**RECORDS TO USE**:
-- Opening Marker --

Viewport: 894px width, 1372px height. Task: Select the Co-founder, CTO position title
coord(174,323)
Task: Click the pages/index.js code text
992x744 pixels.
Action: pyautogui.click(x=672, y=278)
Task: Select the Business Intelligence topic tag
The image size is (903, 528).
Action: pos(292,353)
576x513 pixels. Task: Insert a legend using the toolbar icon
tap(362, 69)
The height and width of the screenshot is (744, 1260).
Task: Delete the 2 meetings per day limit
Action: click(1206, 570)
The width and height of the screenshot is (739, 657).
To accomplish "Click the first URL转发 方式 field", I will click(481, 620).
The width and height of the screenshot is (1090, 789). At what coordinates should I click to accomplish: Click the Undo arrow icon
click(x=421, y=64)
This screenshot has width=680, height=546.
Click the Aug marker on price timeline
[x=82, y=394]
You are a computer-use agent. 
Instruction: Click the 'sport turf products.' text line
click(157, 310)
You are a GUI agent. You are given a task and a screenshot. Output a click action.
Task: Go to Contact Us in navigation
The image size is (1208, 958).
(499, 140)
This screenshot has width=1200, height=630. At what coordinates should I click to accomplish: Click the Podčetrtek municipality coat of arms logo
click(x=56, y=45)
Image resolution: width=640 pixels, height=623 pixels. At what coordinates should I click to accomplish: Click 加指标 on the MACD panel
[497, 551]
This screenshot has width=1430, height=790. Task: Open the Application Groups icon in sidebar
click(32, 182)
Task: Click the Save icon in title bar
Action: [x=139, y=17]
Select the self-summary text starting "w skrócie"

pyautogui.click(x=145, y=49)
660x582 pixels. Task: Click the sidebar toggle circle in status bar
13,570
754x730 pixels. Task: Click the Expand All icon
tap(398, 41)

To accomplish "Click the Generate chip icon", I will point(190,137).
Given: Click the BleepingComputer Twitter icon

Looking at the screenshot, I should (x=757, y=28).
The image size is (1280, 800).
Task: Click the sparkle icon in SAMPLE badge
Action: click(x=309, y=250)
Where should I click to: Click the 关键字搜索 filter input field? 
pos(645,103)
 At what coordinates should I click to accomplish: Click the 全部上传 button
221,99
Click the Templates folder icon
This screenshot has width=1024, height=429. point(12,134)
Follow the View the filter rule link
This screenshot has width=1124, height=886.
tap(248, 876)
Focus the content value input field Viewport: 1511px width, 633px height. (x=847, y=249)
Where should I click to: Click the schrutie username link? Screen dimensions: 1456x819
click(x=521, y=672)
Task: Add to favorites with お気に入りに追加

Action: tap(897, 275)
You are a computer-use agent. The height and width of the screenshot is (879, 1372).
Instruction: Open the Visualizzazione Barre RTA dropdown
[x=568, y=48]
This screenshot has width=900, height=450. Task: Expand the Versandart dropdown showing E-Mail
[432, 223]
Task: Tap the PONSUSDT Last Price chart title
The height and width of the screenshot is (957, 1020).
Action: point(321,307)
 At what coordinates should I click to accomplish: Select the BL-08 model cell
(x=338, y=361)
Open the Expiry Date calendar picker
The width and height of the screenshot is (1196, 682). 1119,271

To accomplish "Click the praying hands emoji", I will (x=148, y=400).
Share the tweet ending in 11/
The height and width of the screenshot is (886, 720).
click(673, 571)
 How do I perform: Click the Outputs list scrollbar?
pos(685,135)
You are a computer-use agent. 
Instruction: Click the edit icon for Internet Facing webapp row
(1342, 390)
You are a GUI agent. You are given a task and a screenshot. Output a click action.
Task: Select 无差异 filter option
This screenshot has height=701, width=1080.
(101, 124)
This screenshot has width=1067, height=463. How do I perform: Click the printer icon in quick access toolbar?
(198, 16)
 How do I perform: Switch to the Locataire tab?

-- Closing Marker --

**REQUIRED WORK**:
In full and word for word, give the listing above again.

**YOUR RESPONSE**:
Viewport: 894px width, 1372px height. Task: Select the Co-founder, CTO position title
coord(174,323)
Task: Click the pages/index.js code text
992x744 pixels.
Action: pyautogui.click(x=672, y=278)
Task: Select the Business Intelligence topic tag
The image size is (903, 528).
Action: pos(292,353)
576x513 pixels. Task: Insert a legend using the toolbar icon
tap(362, 69)
The height and width of the screenshot is (744, 1260).
Task: Delete the 2 meetings per day limit
Action: click(1206, 570)
The width and height of the screenshot is (739, 657).
To accomplish "Click the first URL转发 方式 field", I will click(481, 620).
The width and height of the screenshot is (1090, 789). At what coordinates should I click to accomplish: Click the Undo arrow icon
click(x=421, y=64)
This screenshot has width=680, height=546.
Click the Aug marker on price timeline
[x=82, y=394]
You are a computer-use agent. 
Instruction: Click the 'sport turf products.' text line
click(157, 310)
You are a GUI agent. You are given a task and a screenshot. Output a click action.
Task: Go to Contact Us in navigation
The image size is (1208, 958).
(499, 140)
This screenshot has width=1200, height=630. At what coordinates should I click to accomplish: Click the Podčetrtek municipality coat of arms logo
click(x=56, y=45)
Image resolution: width=640 pixels, height=623 pixels. At what coordinates should I click to accomplish: Click 加指标 on the MACD panel
[497, 551]
This screenshot has width=1430, height=790. Task: Open the Application Groups icon in sidebar
click(32, 182)
Task: Click the Save icon in title bar
Action: [x=139, y=17]
Select the self-summary text starting "w skrócie"

pyautogui.click(x=145, y=49)
660x582 pixels. Task: Click the sidebar toggle circle in status bar
13,570
754x730 pixels. Task: Click the Expand All icon
tap(398, 41)

To accomplish "Click the Generate chip icon", I will point(190,137).
Given: Click the BleepingComputer Twitter icon

Looking at the screenshot, I should (x=757, y=28).
The image size is (1280, 800).
Task: Click the sparkle icon in SAMPLE badge
Action: click(x=309, y=250)
Where should I click to: Click the 关键字搜索 filter input field? 
pos(645,103)
 At what coordinates should I click to accomplish: Click the 全部上传 button
221,99
Click the Templates folder icon
This screenshot has width=1024, height=429. point(12,134)
Follow the View the filter rule link
This screenshot has width=1124, height=886.
tap(248, 876)
Focus the content value input field Viewport: 1511px width, 633px height. (x=847, y=249)
Where should I click to: Click the schrutie username link? Screen dimensions: 1456x819
click(x=521, y=672)
Task: Add to favorites with お気に入りに追加

Action: tap(897, 275)
You are a computer-use agent. The height and width of the screenshot is (879, 1372).
Instruction: Open the Visualizzazione Barre RTA dropdown
[x=568, y=48]
This screenshot has width=900, height=450. Task: Expand the Versandart dropdown showing E-Mail
[432, 223]
Task: Tap the PONSUSDT Last Price chart title
The height and width of the screenshot is (957, 1020).
Action: point(321,307)
 At what coordinates should I click to accomplish: Select the BL-08 model cell
(x=338, y=361)
Open the Expiry Date calendar picker
The width and height of the screenshot is (1196, 682). 1119,271

To accomplish "Click the praying hands emoji", I will (x=148, y=400).
Share the tweet ending in 11/
The height and width of the screenshot is (886, 720).
click(673, 571)
 How do I perform: Click the Outputs list scrollbar?
pos(685,135)
You are a computer-use agent. 
Instruction: Click the edit icon for Internet Facing webapp row
(1342, 390)
You are a GUI agent. You are given a task and a screenshot. Output a click action.
Task: Select 无差异 filter option
This screenshot has height=701, width=1080.
(101, 124)
This screenshot has width=1067, height=463. How do I perform: Click the printer icon in quick access toolbar?
(198, 16)
 How do I perform: Switch to the Locataire tab?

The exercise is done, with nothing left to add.